GOP leaders looking to block Trump
Romney plans speech before Detroit debate
Donald Trump’s romp through seven Super Tuesday states gave fresh urgency Wednesday to efforts by the Republican Party’s strategists and donors to halt his race toward the presidential nomination.
The anti-tax group Club for Growth Action launched a $1.5 million ad in Florida, casting Trump as a lousy businessman who “hides behind bankruptcy laws to duck paying his bills.” The group’s leaders say they will likely withhold endorsements and fundraising help from any GOP congressional candidate who backs the brash real estate mogul.
Florida’s delegate-rich primary is March 15.
“Time is running out,” said Club for Growth spokesman Doug Sachtleben. “Trump could cost us a good shot at the White House, the Senate majority and ultimately the Supreme Court.”
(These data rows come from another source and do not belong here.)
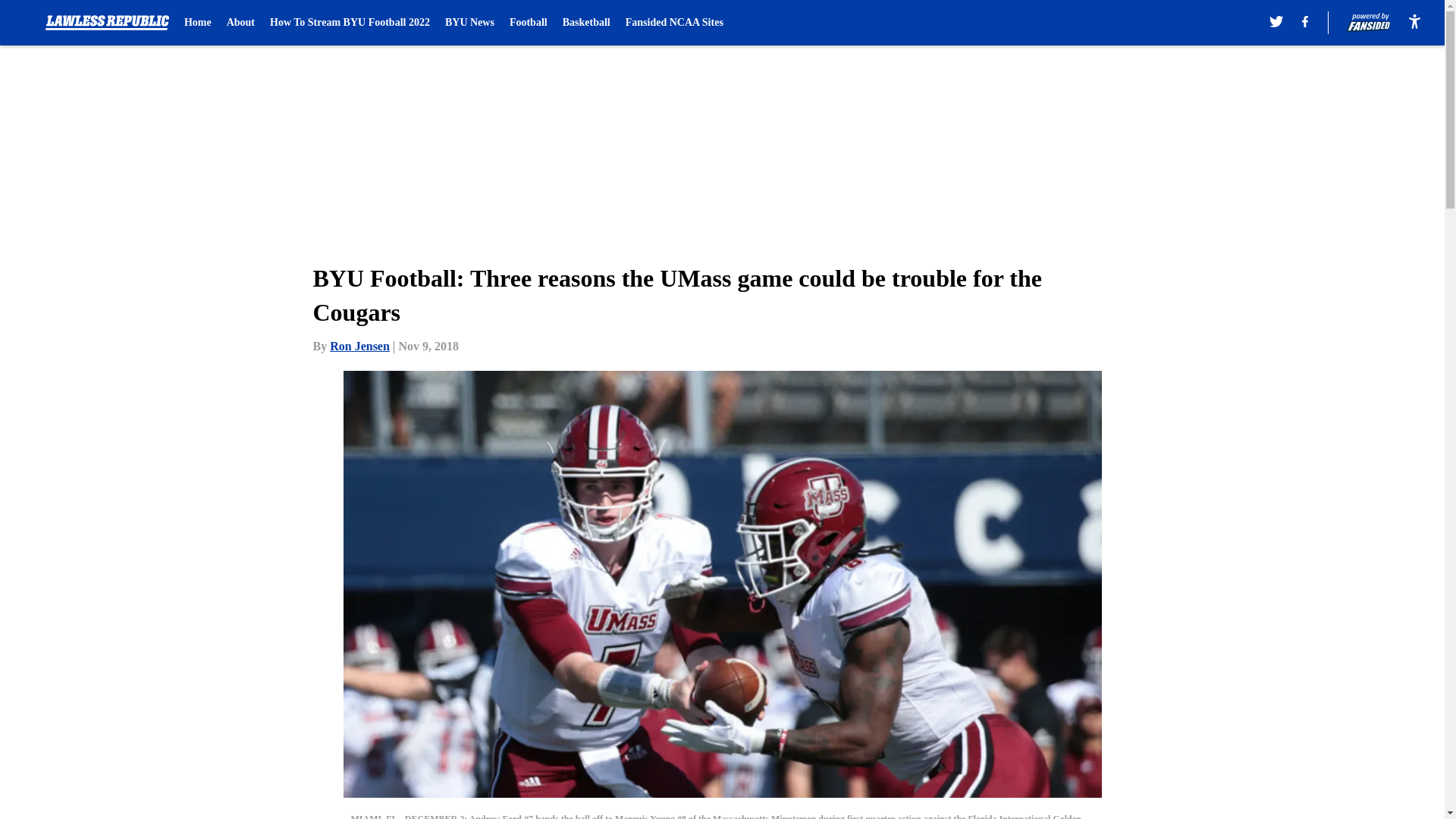
Ron Jensen (360, 345)
About (240, 22)
Football (528, 22)
Home (197, 22)
BYU News (470, 22)
Basketball (586, 22)
Fansided NCAA Sites (674, 22)
How To Stream BYU Football 2022 (349, 22)
Given the description of an element on the screen output the (x, y) to click on. 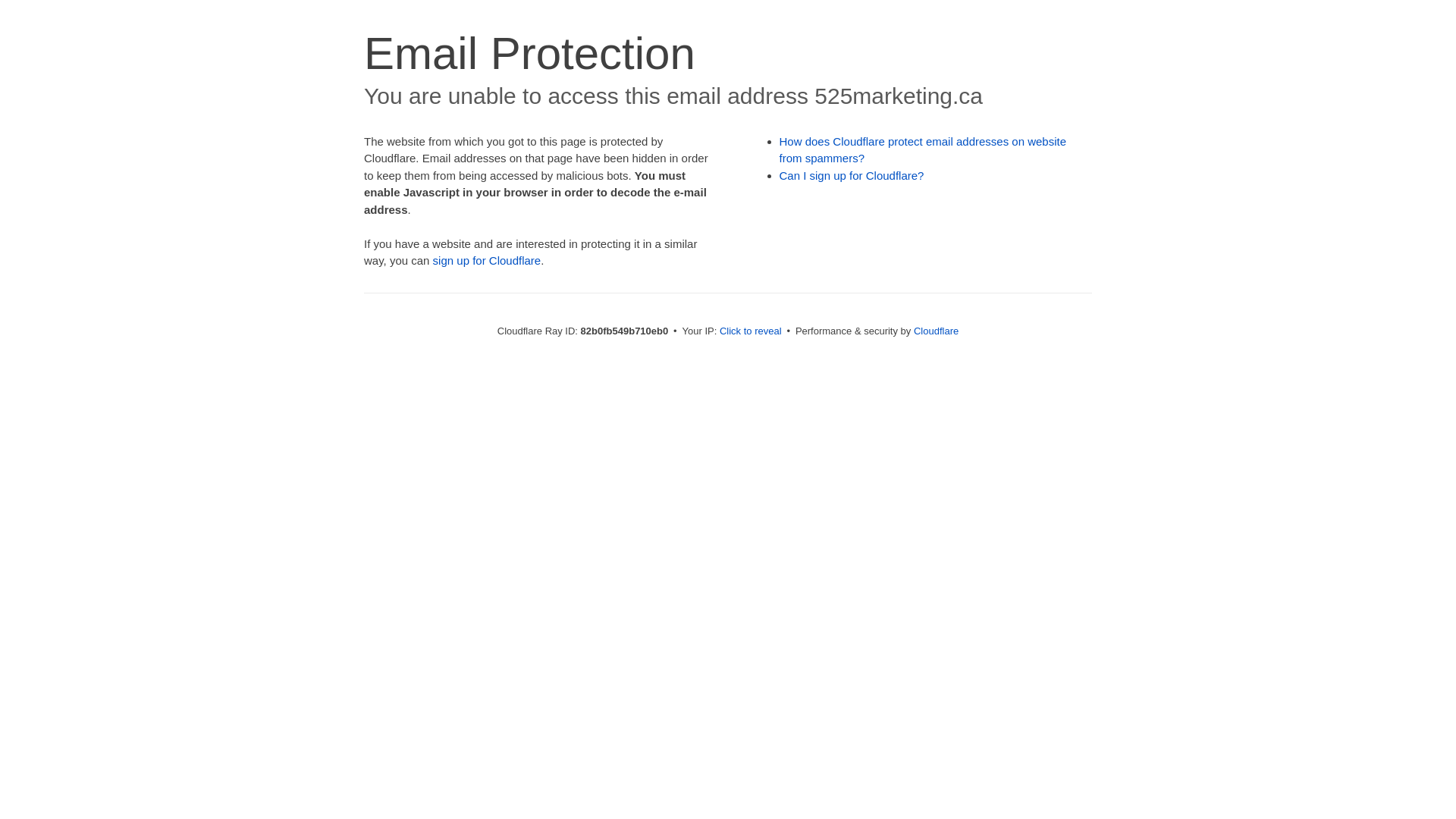
sign up for Cloudflare Element type: text (487, 260)
Click to reveal Element type: text (750, 330)
Can I sign up for Cloudflare? Element type: text (851, 175)
Cloudflare Element type: text (935, 330)
Given the description of an element on the screen output the (x, y) to click on. 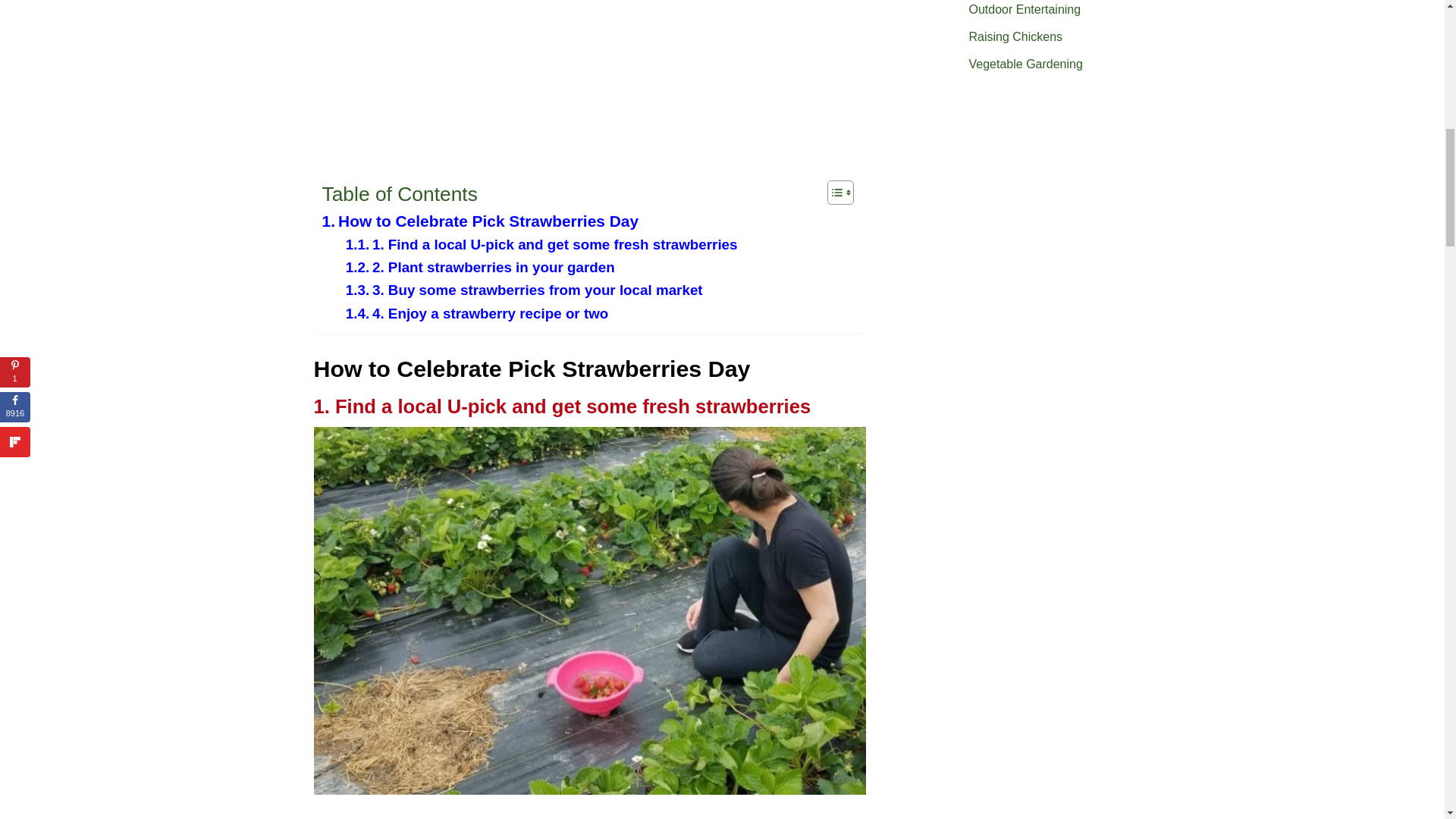
4. Enjoy a strawberry recipe or two (477, 313)
4. Enjoy a strawberry recipe or two (477, 313)
1. Find a local U-pick and get some fresh strawberries (542, 244)
How to Celebrate Pick Strawberries Day (480, 220)
1. Find a local U-pick and get some fresh strawberries (542, 244)
3. Buy some strawberries from your local market (524, 290)
How to Celebrate Pick Strawberries Day (480, 220)
3. Buy some strawberries from your local market (524, 290)
2. Plant strawberries in your garden (480, 267)
2. Plant strawberries in your garden (480, 267)
Given the description of an element on the screen output the (x, y) to click on. 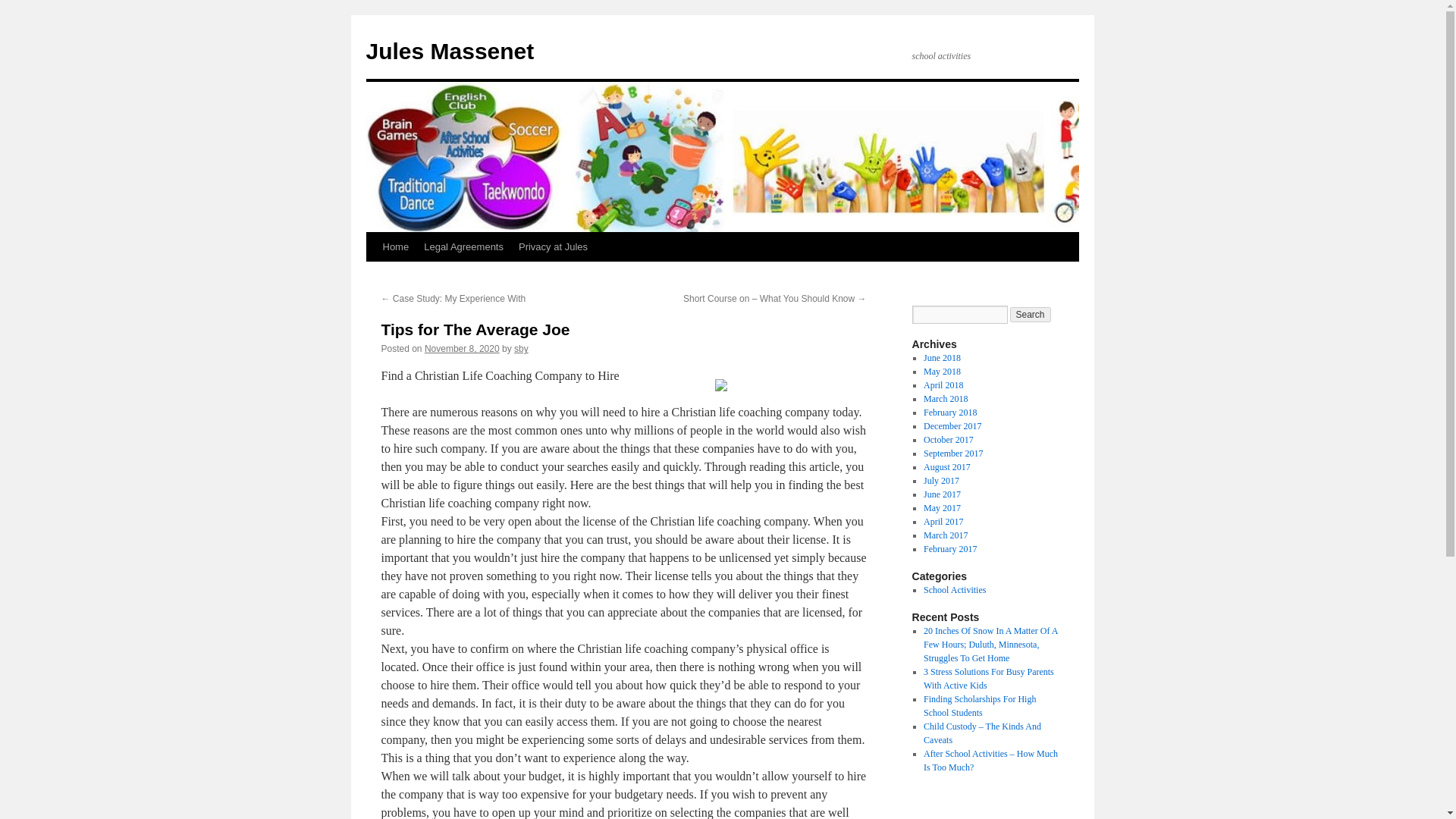
October 2017 (948, 439)
June 2018 (941, 357)
March 2017 (945, 534)
February 2018 (949, 412)
July 2017 (941, 480)
Legal Agreements (463, 246)
May 2017 (941, 507)
6:52 pm (462, 348)
School Activities (954, 589)
April 2018 (942, 385)
Home (395, 246)
May 2018 (941, 371)
February 2017 (949, 548)
June 2017 (941, 493)
Given the description of an element on the screen output the (x, y) to click on. 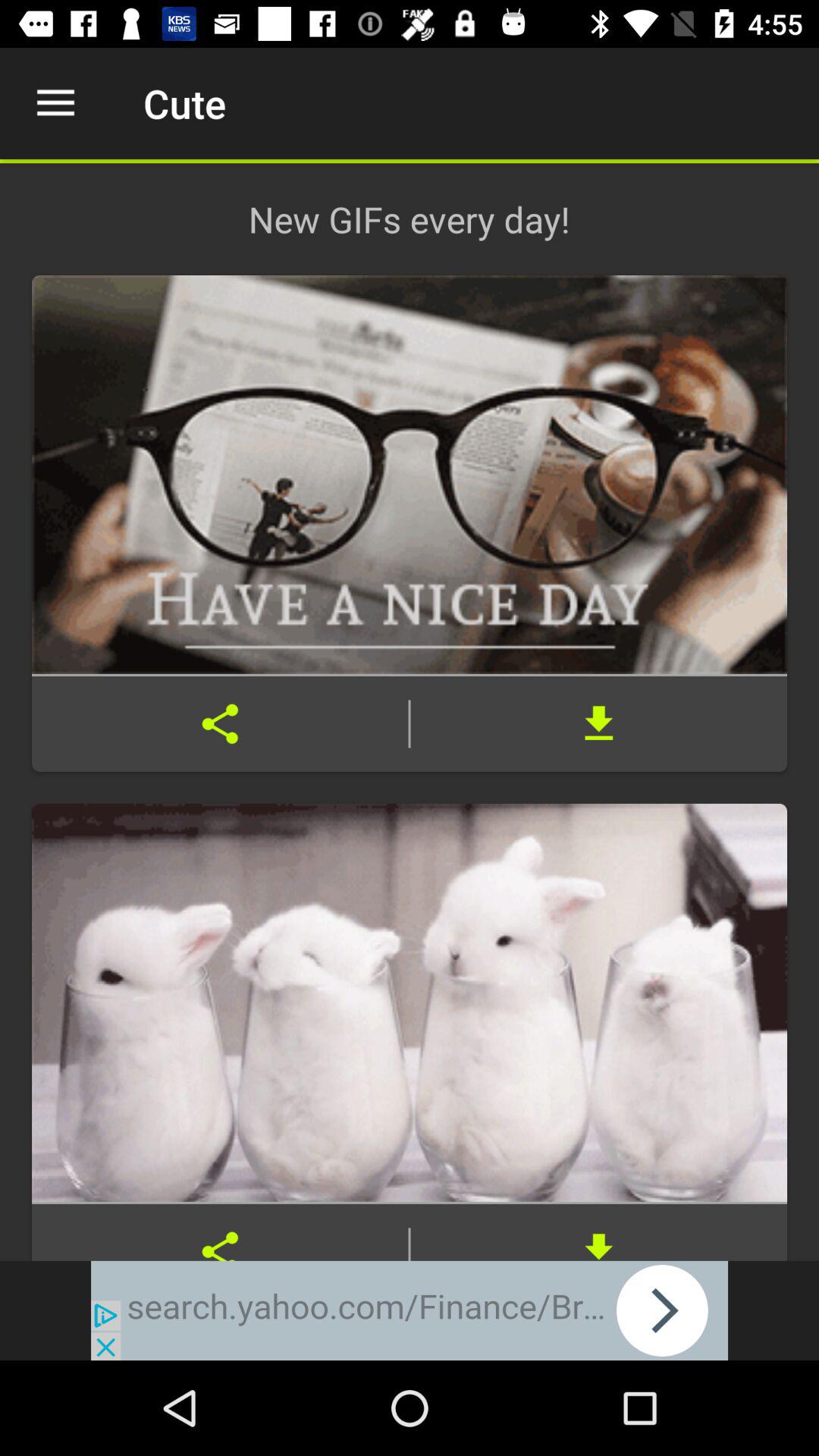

The GOP’s 2012 nominee, Mitt Romney, who has become an in- creasingly loud anti-Trump voice in recent days, plans to deliver a major address about the presidential contest Thursday, hours before Trump and three other Republican candidates are slated to take the debate stage in Detroit, NBC News and other news organizations reported Wednesday.
Retired neurosurgeon Ben Carson announced Wednesday that he will not participate in the debate as he sees no “path forward” for his campaign.
A Trump nomination would be “a disaster” for Senate Republican candidates, said Rob Jesmer, a GOP strategist and former executive director of the National Republican Senatorial Committee. “People are just waking up to that reality in the last few days.”
“His microphone is bigger than anyone’s in the whole country,” Jesmer said, and Senate candidates seeking to win over moderate voters in swing states would be forced to answer for Trump’s controversial statements and positions on issues such as deporting 11 million unauthorized immigrants from the country.
Fred Malek, finance chairman for the Republican Governors Association and a veteran party fundraiser, said a Trump nomination could imperil his party’s chances of picking up Democratic governors’ seats in Missouri, Montana, West Virginia, Vermont and New Hampshire, where the state’s Democratic Gov. Maggie Hassan is giving up her post to run for the U.S. Senate.
Republican donors are “alarmed, disappointed and frustrated” by Trump’s rise, he said.
Trump campaign officials did not immediately respond to a request for comment, but this week, Trump has sought to cast himself as a unifying figure expanding the party’s base. About 8.5 million Republicans voted in the 11 Super Tuesday states this week, a big jump from the roughly 4.7 million who participated in GOP nominating contests in those states four years ago.
“Rome is burning,” Jesmer said. “I think Trump can be stopped, but with every passing day, that becomes more difficult.”